O filósofo e ensaísta José Gil alertou, em Abrantes, na abertura do Festival de Filosofia da Cidade, para o poder “hipnótico” da palavra e para a sua capacidade de capturar massas, um fenómeno que considera estar na origem de algumas das maiores ameaças às democracias contemporâneas.
Este evento começou com ações nas escolas, com a realização de assembleias da palavra e, às 17 horas, coube ao presidente da Câmara de Abrantes, Manuel Jorge Valamatos fazer a abertura formal desta 8,ª edição de um Festival que foi lançado por Alves Jana, Nelson Carvalho e Mário Pissarra, na altura, os líderes do Clube de Filosofia de Abrantes.
Manuel Jorge Valamatos, presidente CM Abrantes

O autarca evocou José-Alberto Marques, quando deixou aos presentes na Biblioteca de Abrantes a citação “uma cidade, se não tiver acontecimentos pequenos não é grande.”
Por outro lado fez questão de destacar a importância da palavra, da conversa, num tempo difícil em que o populismo parece ser a forma mais rápida de espalhar palavras.
“Num tempo em que o populismo se apresenta como defensor da razão e explora medos, ressentimentos e ódios, o poder das palavras torna-se ainda mais decisivo”, acrescentou.
À Antena Livre o vereador com o pelouro da Cultura, Luís Dias, destacou a importância de debater o poder da palavra nos nossos dias, numa ação que começou precisamente com os mais novos, com os alunos.
Hoje em dia é, cada vez mais importante, destacar a necessidade de pensar, de usar a palavra para combater os perigos e ameaças das redes sociais.
Luís Dias, vereador CM Abrantes

Na conferência inaugural da 8.ª edição do Festival de Filosofia de Abrantes, dedicada ao tema “O poder da palavra: pensar, agir, transformar”, o pensador sublinhou que não é a lógica nem o conteúdo racional dos discursos que mais influenciam o debate público, mas a “força irracional e contagiante” da própria enunciação, intensificada nos ambientes políticos e mediáticos atuais.
José Gil, considerado um dos mais influentes filósofos portugueses contemporâneos — ensaísta, professor jubilado e autor de obras como Portugal, Hoje ou Acentos — foi o orador principal e homenageado desta edição, que decorre até sábado em Abrantes, no distrito de Santarém, num programa que inclui conferências, debates, oficinas e atividades para escolas.
“A palavra age antes de significar.

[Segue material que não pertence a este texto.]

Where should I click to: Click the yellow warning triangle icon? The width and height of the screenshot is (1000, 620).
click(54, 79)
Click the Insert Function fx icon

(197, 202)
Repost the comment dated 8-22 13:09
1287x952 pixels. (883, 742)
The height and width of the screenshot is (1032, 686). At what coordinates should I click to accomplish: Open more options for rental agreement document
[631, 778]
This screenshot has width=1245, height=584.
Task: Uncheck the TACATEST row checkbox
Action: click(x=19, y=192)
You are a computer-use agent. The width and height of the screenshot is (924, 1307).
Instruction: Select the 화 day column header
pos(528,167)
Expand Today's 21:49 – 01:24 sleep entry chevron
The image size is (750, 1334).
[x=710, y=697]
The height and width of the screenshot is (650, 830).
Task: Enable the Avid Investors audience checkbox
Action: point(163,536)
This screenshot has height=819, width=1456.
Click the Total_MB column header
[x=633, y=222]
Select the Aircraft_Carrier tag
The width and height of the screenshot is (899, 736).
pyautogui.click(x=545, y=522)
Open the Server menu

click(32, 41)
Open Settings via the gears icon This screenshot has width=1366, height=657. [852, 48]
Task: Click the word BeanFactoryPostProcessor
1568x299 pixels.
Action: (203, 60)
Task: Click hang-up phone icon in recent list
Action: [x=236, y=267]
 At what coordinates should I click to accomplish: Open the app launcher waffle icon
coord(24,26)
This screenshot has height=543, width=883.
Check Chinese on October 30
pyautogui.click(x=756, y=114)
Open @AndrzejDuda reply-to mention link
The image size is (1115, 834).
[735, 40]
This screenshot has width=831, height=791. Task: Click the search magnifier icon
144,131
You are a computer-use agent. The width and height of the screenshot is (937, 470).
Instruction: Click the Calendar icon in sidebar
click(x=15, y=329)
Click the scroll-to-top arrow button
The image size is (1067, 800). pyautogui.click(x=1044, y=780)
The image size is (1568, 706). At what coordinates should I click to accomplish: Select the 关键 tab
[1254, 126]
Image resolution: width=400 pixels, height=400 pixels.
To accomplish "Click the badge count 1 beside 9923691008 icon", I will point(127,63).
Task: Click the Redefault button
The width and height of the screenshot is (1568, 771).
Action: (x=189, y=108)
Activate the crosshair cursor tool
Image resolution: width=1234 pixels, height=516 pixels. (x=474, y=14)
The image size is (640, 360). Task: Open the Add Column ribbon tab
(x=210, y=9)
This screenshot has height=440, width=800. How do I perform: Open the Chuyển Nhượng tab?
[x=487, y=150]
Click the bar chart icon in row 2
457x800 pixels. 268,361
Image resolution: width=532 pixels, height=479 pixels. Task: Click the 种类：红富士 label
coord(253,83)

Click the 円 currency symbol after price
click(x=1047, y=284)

Atua no corpo, produz efeitos de adesão, de repulsa, de encantamento. No espaço público, vemos palavras que se tornam ações, que mobilizam e dividem, que criam mundos”, afirmou José Gil na sua intervenção, de cerca de 30 minutos, perante uma centena de pessoas.
“É esta capacidade hipnótica da palavra que pode destruir a democracia se não formos capazes de a pensar criticamente”, declarou.
O filósofo alertou ainda para o papel das redes sociais como “máquinas de amplificação” que alteraram profundamente o poder da palavra no século XXI.
“O líder já não é apenas aquele que fala num púlpito. São milhões de utilizadores que, ao repetirem discursos de sedução, de ódio ou de medo, tornam a hipnose constante”, afirmou.
Para José Gil, o ambiente digital “fragiliza a democracia” ao criar “bolhas de adesão instantânea” onde o contraditório desaparece.
Em declarações à Lusa, reforçou a ideia de que a democracia só se sustenta “se a palavra recuperar o seu espaço de pensamento, debate e responsabilidade”.
“O que está em causa não é apenas o conteúdo, mas a energia que circula nas palavras. Sem educação crítica, essa energia pode ser devastadora”, disse.
José Gil, filósofo

As conferências e debates, com entrada livre, decorrem na Biblioteca Municipal António Botto.
O festival encerra este sábado, 22 de novembro, às 21:30, com o espetáculo “Mulheres Poema”, interpretado por Maria Caetano Villalobos e acompanhada por Rute Rocha Ferreira.